Parmi les éléments retenus contre ces personnes, dont le chef du groupe salafiste Forsane Alizza, figure un "projet d'enlèvement" d'un juge de Lyon, qui n'a cependant fait l'objet d'"aucun commencement d'exécution", a déclaré à la presse le procureur de Paris, François Molins.
Le parquet a requis le placement en détention de neuf des 13 personnes présentées au juge, a précisé le procureur.
Concernant le projet d'enlèvement, le procureur a déclaré qu'"avait été évoqué au cours d'une réunion à Lyon en septembre 2011 un projet d'enlèvement d'un magistrat lyonnais, un juge d'instruction", a déclaré François Molins lors d'une conférence de presse.

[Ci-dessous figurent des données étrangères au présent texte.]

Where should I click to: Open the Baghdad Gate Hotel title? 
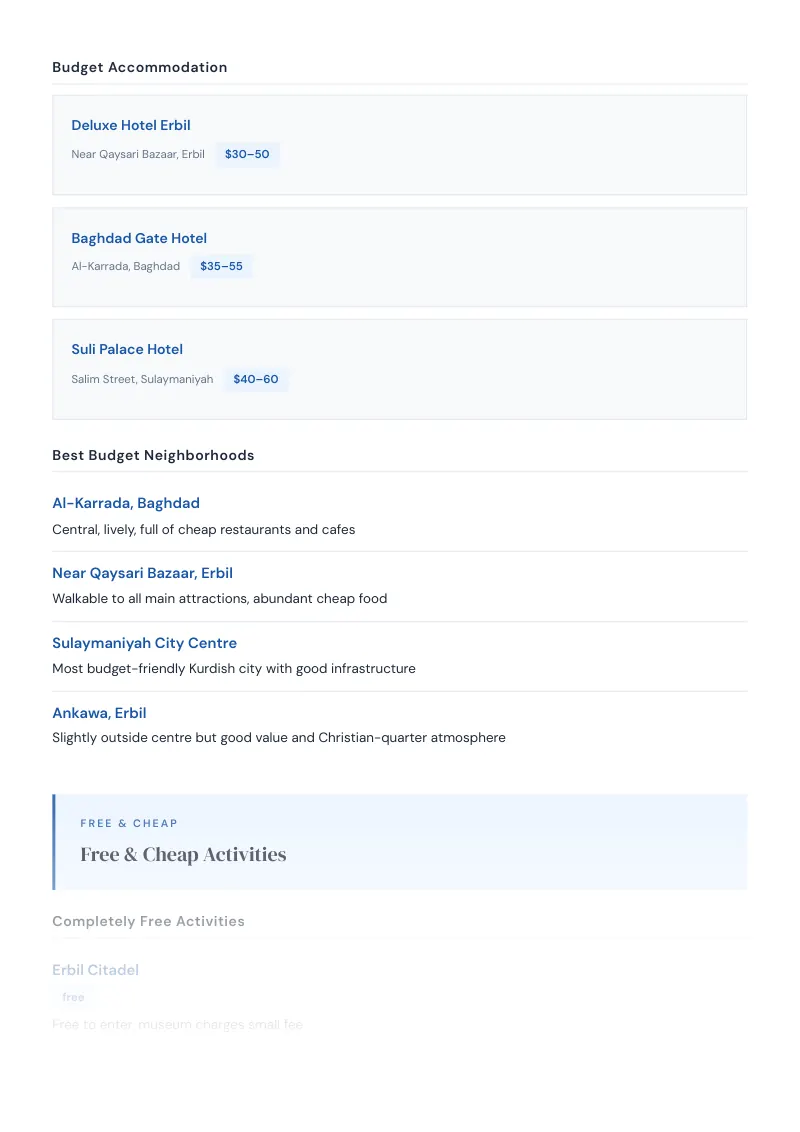coord(139,238)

La décision d'interpeller ces personnes vendredi par les juges résulte "d'un croisement d'éléments du dossier", dont des informations sur des "entraînements physiques", "des appels au jihad", a-t-il dit.
"Tout ça incite les magistrats instructeurs à ne pas prendre de risque, il y a suffisamment d'éléments pour aller les chercher", a dit François Molins pour éviter selon lui "un passage à l'acte imminent".
"Tous les mis en cause ont confirmé le rôle d'animateur, de coordinateur et d'émir" du leader de Forsane Alizza, Mohamed Achamlane, a-t-il dit.
Le magistrat a précisé par ailleurs qu'une dizaine d'armes avaient été saisies.